(Records from a dataset)
__________________________________________________
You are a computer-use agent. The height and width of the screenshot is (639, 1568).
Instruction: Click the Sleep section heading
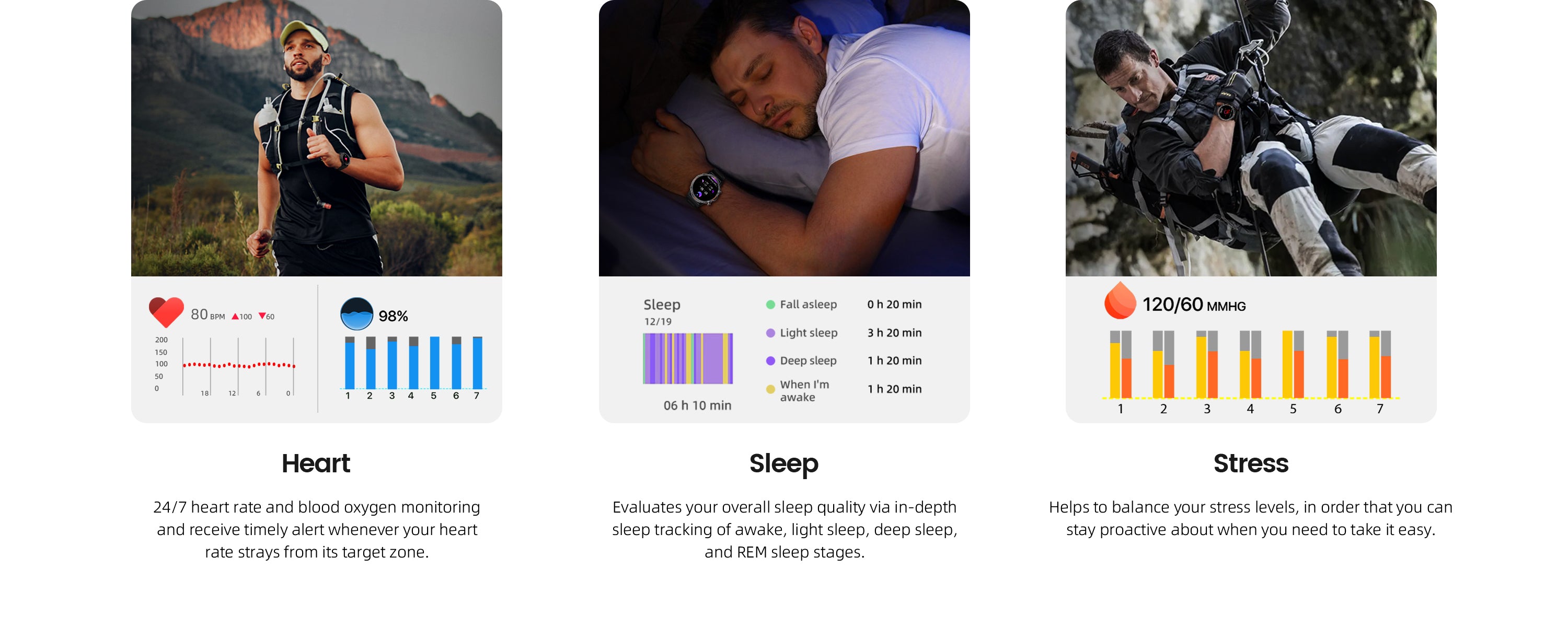coord(784,464)
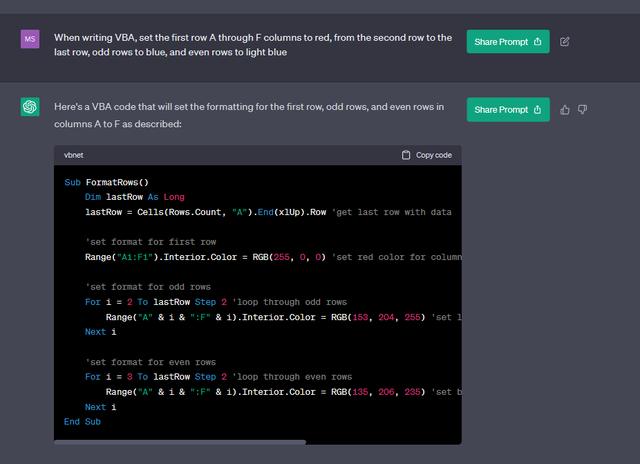Click the End Sub code line
The width and height of the screenshot is (640, 464).
[x=82, y=422]
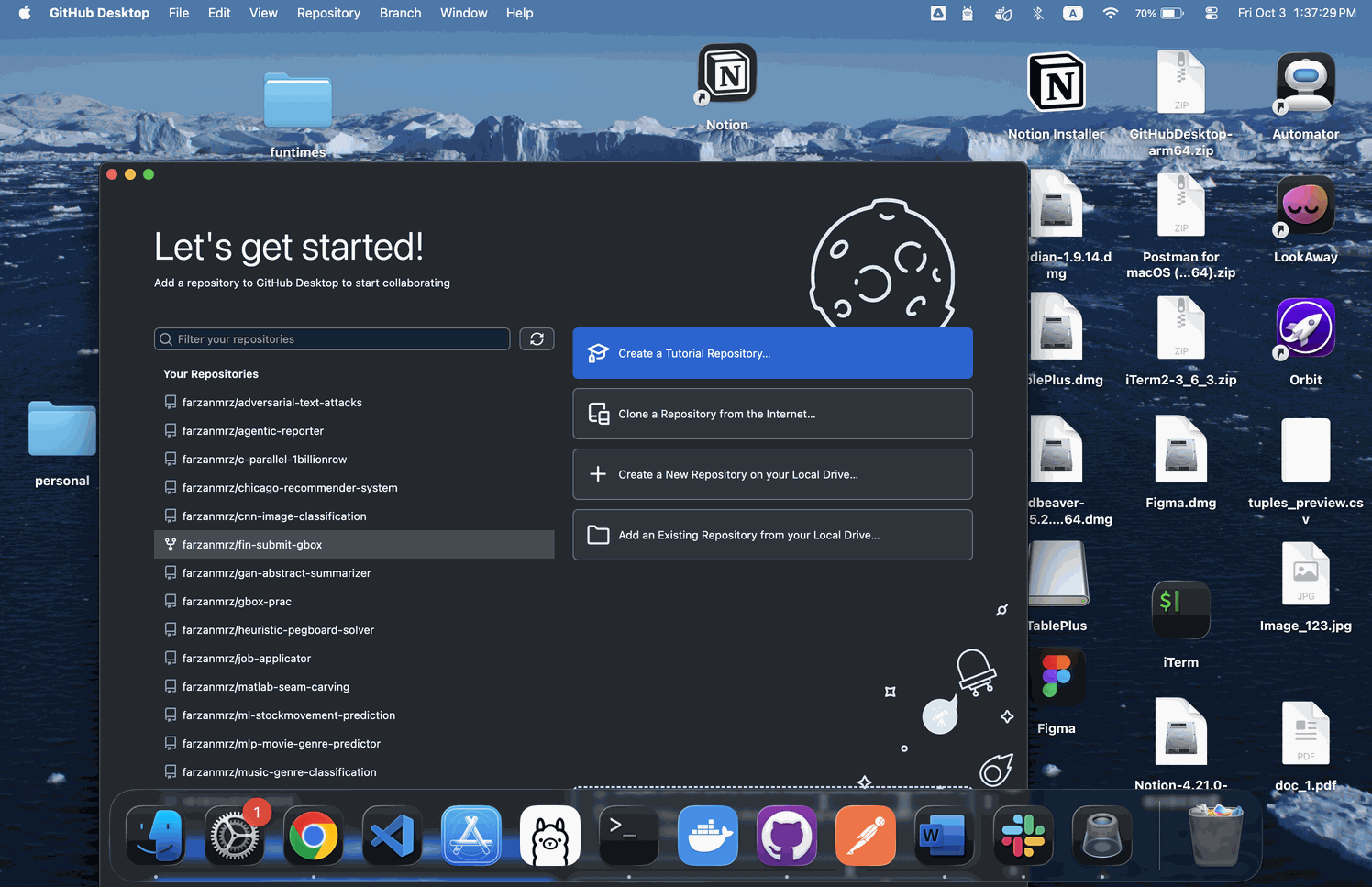Click the Wi-Fi icon in menu bar
Screen dimensions: 1372x887
click(x=1110, y=13)
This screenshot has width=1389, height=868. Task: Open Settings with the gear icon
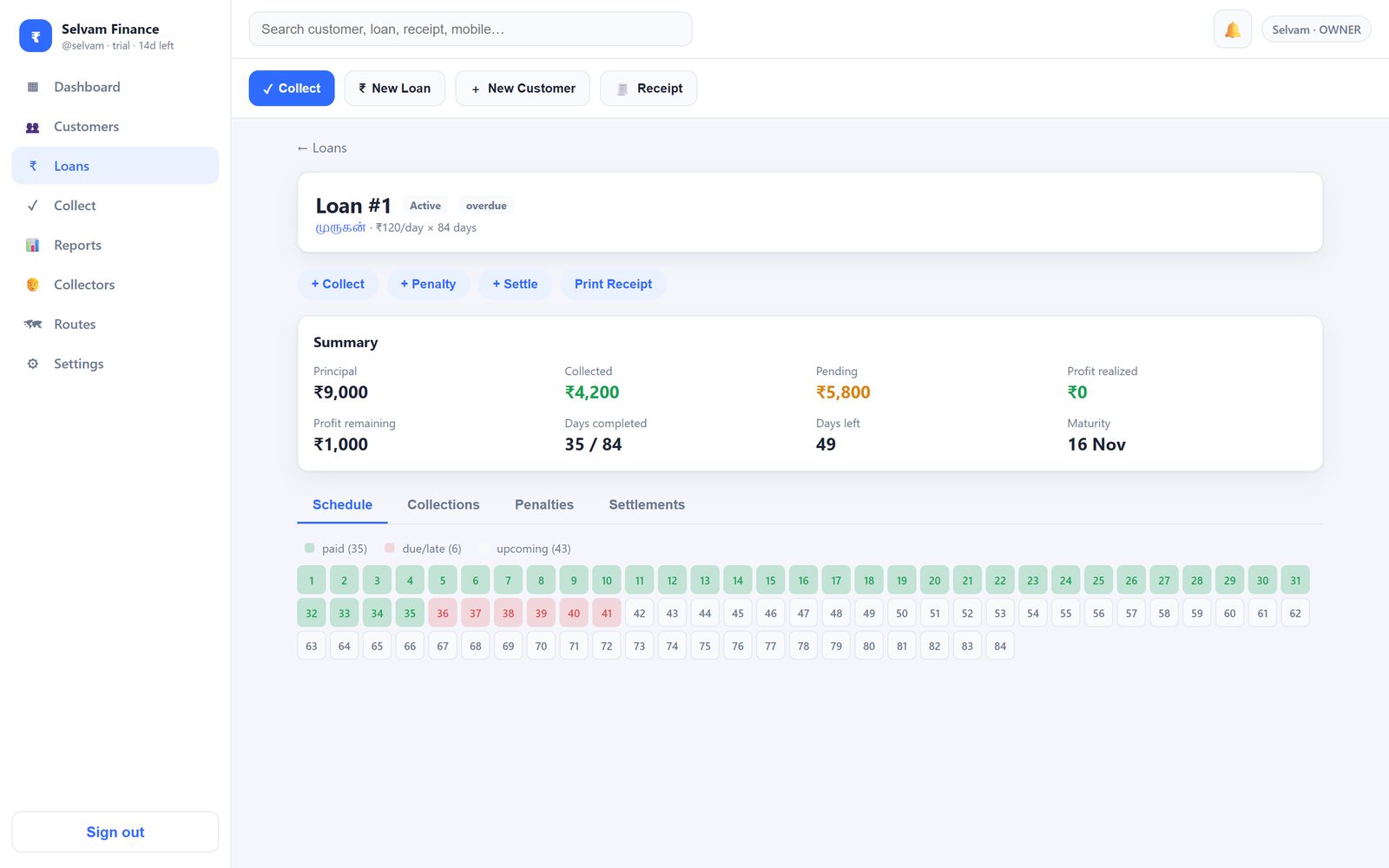click(115, 364)
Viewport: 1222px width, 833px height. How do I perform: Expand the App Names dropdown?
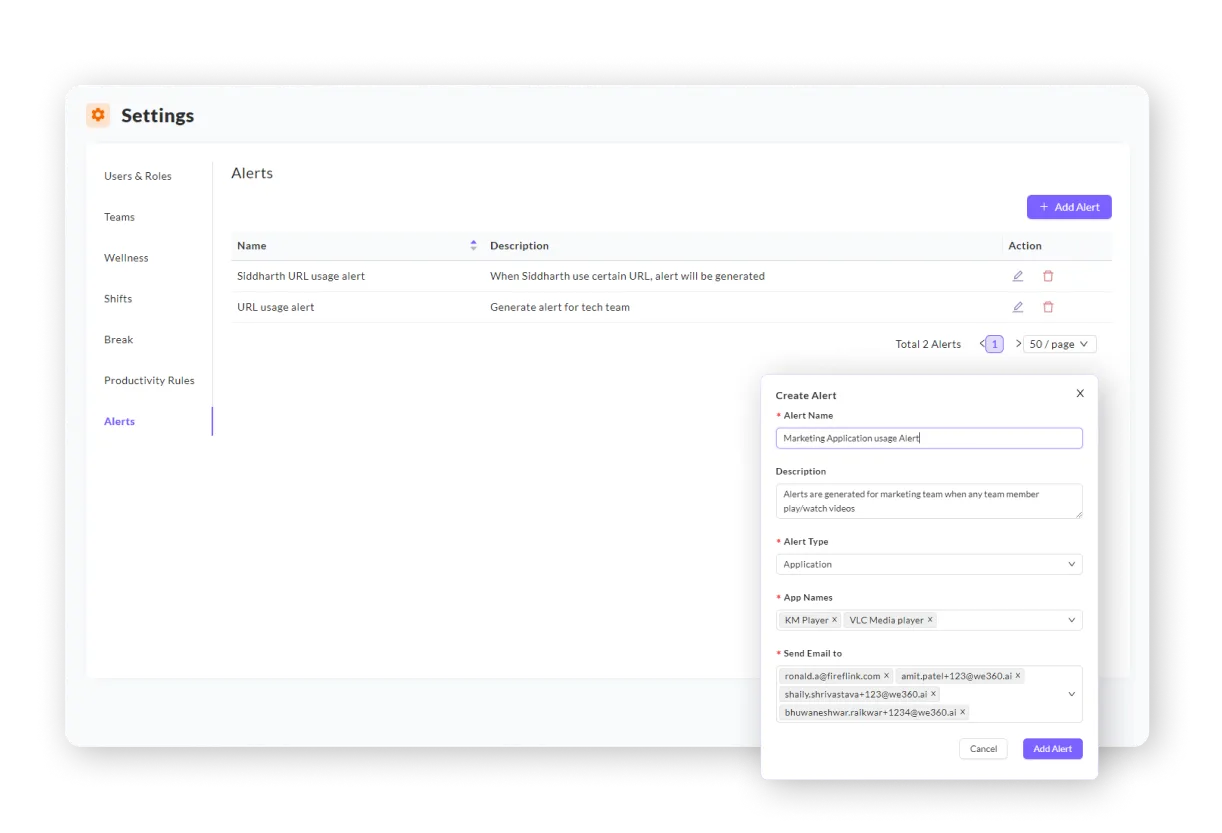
__________________________________________________
Format every line of the material above as a Markdown table with the columns Row and Line, numbering the rows and skipping blank lines. Leave the pictures out of the table.

| Row | Line |
|---|---|
| 1 | You are a computer-use agent. The height and width of the screenshot is (639, 1568). |
| 2 | Instruction: Click the Sleep section heading |
| 3 | coord(784,464) |
| 4 | Click the End Sub code line |
| 5 | The width and height of the screenshot is (640, 464). |
| 6 | [x=82, y=422] |
| 7 | Click the Wi-Fi icon in menu bar |
| 8 | Screen dimensions: 1372x887 |
| 9 | click(x=1110, y=13) |
| 10 | This screenshot has width=1389, height=868. Task: Open Settings with the gear icon |
| 11 | click(115, 364) |
| 12 | Viewport: 1222px width, 833px height. How do I perform: Expand the App Names dropdown? |